More than 1 billion people smoke globally, and more than 7 million people die each year from smoking and using other tobacco products. This is unacceptable. Efforts must be accelerated to eliminate smoking and save lives.
Harm reduction products can serve as powerful and effective smoking cessation tools. They provide smokers with reduced-risk alternatives to cigarettes and other forms of combustible tobacco. However, smokers still have misperceptions about HRPs that cloud their understanding of these products. Furthermore, one-sided, biased narratives driven by global health organizations are limiting the progress of ending smoking and reducing the harm caused by combustible tobacco worldwide.
Recently, the World Health Organization Framework Convention on Tobacco Control held the eighth session of the Conference of the Parties to discuss its 2018 Global Progress Report and the future of tobacco control. The provisional report of the COP8 to the FCTC emphasized the importance of tobacco control strategies like taxation, plain packaging and pictorial warnings, and public smoking bans. Progress achieved by the implementation of these measures by some countries has been slow and not highly effective at ending smoking.
It’s been projected that 1 billion people will die from smoking this century despite the FCTC’s efforts. The report states that a WHO representative announced that a forthcoming report would provide evidence on the effectiveness of electronic nicotine delivery systems as a smoking cessation tool.
We look forward to that report. However, the FCTC declared at the COP8 that harm reduction was linked to “unproven claims.” Such disregard constrains the potential impact of tobacco control and the like-minded organizations working to end smoking.
A new report entitled “No Fire, No Smoke: Global State of Tobacco Harm Reduction 2018,” published by Knowledge-Action-Change in October, aims to build awareness of harm reduction and the potential benefit it can bring. It emphasizes that HRPs such as e-cigarettes, heated tobacco products and Swedish snus have been notably successful at reducing global smoking rates. We cannot ignore the promising evidence that HRPs may be effective smoking cessation tools.
Of course, more research is required to fully understand the long-term impacts of HRPs. Smoking cessation techniques have been stagnant; we need to invest in innovative research that could drive effective solutions and shed light on the long-term health implications of HRPs.
Progress is often constrained by limited access to policymakers and partners on the international stage, especially in developing countries. Low- and middle-income countries have significantly fewer resources to implement the tobacco control measures recommended by the FCTC. Approximately 80 percent of the world’s 1.1 billion smokers live in LMICs.
As the global demand for tobacco — grown particularly by LMICs — is declining, tobacco farmers will be negatively impacted. The COP8 report encouragingly states, “Parties were urged to increase support for tobacco farmers seeking economically viable alternative livelihoods (Article 17).” It adds, “In respect of Articles 17 and 18, Parties expressed their support for studies and economic modelling of potential alternative crops and for measures to support vulnerable groups involved in tobacco-growing, especially women and children.”

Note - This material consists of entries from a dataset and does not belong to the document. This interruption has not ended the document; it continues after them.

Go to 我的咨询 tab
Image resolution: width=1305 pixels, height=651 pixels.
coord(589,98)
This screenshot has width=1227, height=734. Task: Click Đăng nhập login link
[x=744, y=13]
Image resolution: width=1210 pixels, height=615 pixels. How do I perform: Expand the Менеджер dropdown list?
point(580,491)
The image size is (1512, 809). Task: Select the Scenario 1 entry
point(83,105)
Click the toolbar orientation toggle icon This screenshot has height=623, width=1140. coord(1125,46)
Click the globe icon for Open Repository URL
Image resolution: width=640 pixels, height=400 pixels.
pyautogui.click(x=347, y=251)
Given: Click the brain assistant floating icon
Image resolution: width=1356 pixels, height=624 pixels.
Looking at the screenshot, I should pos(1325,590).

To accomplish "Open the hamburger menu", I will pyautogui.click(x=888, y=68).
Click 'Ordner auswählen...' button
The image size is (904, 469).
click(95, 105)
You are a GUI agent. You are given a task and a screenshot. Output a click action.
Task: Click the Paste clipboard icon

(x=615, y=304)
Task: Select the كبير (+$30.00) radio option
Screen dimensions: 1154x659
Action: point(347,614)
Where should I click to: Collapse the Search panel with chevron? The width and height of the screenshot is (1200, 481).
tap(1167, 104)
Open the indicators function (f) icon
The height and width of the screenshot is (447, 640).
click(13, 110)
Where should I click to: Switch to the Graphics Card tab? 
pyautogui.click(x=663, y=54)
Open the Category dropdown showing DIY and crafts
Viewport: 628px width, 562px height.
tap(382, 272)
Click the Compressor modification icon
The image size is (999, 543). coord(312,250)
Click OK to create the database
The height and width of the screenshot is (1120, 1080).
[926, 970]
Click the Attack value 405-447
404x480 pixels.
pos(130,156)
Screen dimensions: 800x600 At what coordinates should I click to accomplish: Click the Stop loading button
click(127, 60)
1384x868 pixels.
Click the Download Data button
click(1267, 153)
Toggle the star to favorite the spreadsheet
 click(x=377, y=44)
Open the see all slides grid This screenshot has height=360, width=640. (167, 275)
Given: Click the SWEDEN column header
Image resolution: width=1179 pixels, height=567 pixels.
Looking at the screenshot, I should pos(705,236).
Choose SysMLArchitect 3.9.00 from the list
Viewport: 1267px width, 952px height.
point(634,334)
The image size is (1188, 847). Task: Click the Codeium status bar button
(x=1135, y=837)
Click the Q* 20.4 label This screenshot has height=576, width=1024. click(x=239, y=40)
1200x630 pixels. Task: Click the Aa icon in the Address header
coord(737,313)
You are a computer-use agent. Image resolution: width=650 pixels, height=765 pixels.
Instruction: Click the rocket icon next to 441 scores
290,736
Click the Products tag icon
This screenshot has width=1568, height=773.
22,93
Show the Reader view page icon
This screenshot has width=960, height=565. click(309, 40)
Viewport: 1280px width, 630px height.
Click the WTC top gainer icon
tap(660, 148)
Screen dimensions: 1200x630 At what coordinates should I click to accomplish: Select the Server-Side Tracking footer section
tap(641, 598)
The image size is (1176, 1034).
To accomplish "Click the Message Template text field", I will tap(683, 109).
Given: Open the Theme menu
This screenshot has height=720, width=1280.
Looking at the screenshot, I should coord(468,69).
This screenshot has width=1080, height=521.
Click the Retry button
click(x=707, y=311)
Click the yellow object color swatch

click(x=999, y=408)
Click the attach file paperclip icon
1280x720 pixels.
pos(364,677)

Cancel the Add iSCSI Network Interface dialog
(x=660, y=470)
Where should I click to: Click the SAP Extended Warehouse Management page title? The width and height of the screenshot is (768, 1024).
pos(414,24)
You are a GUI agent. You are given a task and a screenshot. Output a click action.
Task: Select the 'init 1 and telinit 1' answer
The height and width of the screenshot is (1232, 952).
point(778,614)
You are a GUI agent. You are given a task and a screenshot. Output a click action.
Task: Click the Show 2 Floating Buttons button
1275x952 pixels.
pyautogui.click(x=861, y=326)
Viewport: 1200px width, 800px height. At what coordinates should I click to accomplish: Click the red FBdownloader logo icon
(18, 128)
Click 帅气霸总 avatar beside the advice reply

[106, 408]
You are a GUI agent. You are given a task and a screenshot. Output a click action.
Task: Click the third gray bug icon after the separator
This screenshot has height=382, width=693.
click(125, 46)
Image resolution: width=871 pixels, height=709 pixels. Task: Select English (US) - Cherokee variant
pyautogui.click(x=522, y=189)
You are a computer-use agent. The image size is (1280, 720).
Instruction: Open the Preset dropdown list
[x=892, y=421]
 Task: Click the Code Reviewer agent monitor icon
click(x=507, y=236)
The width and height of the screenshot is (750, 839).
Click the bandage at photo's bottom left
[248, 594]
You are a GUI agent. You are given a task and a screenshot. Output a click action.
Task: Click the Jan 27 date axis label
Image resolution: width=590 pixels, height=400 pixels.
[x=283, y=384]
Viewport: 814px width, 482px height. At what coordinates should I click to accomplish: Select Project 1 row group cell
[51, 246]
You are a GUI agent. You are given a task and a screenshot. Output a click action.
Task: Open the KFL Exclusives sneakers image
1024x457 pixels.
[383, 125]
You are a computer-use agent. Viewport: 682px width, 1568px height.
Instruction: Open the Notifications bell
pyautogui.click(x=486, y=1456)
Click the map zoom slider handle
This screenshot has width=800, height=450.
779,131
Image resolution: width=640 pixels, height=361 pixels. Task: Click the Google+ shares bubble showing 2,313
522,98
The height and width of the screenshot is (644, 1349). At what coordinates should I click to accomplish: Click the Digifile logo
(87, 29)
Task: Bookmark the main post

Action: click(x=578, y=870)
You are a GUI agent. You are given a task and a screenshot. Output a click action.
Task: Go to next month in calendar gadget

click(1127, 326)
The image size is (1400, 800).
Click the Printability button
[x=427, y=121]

With limited public funding for research, organizations that are seeking to eliminate smoking globally must collaborate and form partnerships to support and lead smoking cessation research. The Foundation for a Smoke-Free World, of which I am the president, has both the financial resources and the international relationships to partner with the WHO on its identified barriers to advance progress toward our shared vision — a world with no smoking.
FSFW has the capacity to support research and innovation to drive real change and to educate smokers about effective tools to quit. Additionally, our Agriculture Transformation Initiative aims to diversify tobacco-dependent economies by preparing smallholder tobacco farmers for an era of reduced demand for tobacco leaf.
The time is now. We must move beyond exclusion and focus on engagement to help solve this global health crisis.
Derek Yach is the president of the Foundation for a Smoke-Free World, which seeks to end smoking in this generation, and previously Yach was a World Health Organization cabinet director overseeing tobacco control policy.